* WHAT TO PRODUCE
Below is a block of entries; repeat exactly the lines starting at the line that contains "Zahlung und Versand (105, 2153)" and ending at the line that contains "anmelden (582, 20)", both included.

* INPUT MATERIAL

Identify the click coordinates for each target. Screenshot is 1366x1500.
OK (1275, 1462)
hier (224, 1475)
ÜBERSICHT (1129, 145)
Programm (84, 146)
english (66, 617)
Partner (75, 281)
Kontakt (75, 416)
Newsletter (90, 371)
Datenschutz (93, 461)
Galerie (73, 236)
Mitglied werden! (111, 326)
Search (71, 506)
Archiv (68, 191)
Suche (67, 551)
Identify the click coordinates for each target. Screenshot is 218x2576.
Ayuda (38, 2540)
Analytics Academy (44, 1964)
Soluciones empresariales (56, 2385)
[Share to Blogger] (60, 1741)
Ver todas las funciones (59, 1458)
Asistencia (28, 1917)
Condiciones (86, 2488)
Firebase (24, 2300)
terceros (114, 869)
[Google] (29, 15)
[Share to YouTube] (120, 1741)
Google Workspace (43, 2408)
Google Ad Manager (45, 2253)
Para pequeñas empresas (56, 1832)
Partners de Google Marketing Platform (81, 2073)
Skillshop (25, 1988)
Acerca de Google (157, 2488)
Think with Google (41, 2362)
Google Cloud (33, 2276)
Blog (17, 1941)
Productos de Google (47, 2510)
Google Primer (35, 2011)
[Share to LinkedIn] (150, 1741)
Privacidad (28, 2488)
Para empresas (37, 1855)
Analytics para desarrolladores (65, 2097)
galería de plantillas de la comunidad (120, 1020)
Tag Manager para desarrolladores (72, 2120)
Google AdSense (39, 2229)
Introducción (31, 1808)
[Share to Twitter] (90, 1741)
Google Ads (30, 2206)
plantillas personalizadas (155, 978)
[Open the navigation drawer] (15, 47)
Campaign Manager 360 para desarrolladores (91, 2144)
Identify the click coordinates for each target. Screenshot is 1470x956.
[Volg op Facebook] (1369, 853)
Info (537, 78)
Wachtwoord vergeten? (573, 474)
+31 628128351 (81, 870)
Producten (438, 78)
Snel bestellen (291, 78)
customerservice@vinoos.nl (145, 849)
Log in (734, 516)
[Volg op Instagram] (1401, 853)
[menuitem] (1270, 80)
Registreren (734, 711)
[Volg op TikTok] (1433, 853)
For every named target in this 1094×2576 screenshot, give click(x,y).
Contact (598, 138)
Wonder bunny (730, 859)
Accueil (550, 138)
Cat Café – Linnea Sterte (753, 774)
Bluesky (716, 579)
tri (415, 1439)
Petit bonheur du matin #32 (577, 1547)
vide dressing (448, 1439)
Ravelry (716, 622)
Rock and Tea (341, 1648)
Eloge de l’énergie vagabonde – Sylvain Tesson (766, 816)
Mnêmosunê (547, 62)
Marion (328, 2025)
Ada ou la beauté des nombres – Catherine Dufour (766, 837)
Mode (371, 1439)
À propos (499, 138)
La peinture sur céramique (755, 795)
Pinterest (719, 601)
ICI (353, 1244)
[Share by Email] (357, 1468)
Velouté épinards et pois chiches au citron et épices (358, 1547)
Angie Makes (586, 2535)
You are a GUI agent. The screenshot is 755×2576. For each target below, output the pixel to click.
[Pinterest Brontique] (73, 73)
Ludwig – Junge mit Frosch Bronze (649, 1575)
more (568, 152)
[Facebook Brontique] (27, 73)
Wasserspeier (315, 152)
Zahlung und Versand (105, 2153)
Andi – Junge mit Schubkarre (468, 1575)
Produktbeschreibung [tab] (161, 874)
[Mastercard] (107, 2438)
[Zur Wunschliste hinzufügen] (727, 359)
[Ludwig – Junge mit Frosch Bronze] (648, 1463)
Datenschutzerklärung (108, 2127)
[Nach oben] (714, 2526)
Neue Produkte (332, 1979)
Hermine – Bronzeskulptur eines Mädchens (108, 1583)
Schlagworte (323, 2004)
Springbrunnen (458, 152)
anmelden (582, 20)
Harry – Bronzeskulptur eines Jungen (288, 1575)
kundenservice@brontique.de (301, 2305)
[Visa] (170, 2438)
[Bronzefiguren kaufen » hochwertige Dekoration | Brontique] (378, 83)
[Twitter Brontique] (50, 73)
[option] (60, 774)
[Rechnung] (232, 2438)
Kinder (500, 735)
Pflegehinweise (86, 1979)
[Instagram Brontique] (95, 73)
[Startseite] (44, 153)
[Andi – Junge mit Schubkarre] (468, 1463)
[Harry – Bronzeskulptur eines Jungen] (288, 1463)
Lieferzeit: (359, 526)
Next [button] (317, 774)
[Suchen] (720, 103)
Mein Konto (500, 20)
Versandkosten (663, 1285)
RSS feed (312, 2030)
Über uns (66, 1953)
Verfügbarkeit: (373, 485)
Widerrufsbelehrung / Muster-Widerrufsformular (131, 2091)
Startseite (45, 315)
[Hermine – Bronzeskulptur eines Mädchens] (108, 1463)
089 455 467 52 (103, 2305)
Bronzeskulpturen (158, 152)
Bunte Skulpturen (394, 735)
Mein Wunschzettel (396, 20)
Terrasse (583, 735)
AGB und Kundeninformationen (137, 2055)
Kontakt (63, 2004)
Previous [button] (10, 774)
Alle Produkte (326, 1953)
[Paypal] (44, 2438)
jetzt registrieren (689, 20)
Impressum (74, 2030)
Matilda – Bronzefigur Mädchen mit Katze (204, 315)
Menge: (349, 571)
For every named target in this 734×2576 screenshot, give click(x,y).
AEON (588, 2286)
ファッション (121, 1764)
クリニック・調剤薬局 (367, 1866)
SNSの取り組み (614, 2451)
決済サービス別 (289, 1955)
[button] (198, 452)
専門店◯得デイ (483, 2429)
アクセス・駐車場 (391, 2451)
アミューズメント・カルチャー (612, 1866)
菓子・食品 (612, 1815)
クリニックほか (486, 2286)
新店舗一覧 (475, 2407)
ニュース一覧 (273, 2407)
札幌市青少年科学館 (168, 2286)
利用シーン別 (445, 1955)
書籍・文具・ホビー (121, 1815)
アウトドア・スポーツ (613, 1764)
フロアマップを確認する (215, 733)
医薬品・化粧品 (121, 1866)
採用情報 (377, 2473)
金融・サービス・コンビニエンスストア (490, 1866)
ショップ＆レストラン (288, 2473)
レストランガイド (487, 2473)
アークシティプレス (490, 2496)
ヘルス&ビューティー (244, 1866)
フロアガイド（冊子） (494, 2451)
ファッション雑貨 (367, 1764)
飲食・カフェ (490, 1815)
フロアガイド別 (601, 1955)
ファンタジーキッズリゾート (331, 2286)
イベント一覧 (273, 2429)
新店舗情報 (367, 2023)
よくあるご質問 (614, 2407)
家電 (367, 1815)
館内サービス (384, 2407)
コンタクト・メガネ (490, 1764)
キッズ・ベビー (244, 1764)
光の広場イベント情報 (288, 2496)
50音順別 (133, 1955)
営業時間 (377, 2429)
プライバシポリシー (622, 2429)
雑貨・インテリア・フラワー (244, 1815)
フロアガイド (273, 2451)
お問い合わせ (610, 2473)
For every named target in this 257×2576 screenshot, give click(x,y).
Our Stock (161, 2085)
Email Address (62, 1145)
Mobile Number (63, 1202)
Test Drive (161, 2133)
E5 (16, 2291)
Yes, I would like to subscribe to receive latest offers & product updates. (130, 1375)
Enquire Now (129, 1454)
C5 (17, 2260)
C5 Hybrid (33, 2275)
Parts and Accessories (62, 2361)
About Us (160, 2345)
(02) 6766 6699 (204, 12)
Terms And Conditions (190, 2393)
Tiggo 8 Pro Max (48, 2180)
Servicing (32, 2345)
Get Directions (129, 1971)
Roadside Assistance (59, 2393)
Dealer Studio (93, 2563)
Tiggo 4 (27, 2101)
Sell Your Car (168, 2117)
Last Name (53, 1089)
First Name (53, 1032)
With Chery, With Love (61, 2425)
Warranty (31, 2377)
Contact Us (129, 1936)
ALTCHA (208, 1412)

* PROBLEM SOLUTION
Zahlung und Versand (105, 2153)
Andi – Junge mit Schubkarre (468, 1575)
Produktbeschreibung [tab] (161, 874)
[Mastercard] (107, 2438)
[Zur Wunschliste hinzufügen] (727, 359)
[Ludwig – Junge mit Frosch Bronze] (648, 1463)
Datenschutzerklärung (108, 2127)
[Nach oben] (714, 2526)
Neue Produkte (332, 1979)
Hermine – Bronzeskulptur eines Mädchens (108, 1583)
Schlagworte (323, 2004)
Springbrunnen (458, 152)
anmelden (582, 20)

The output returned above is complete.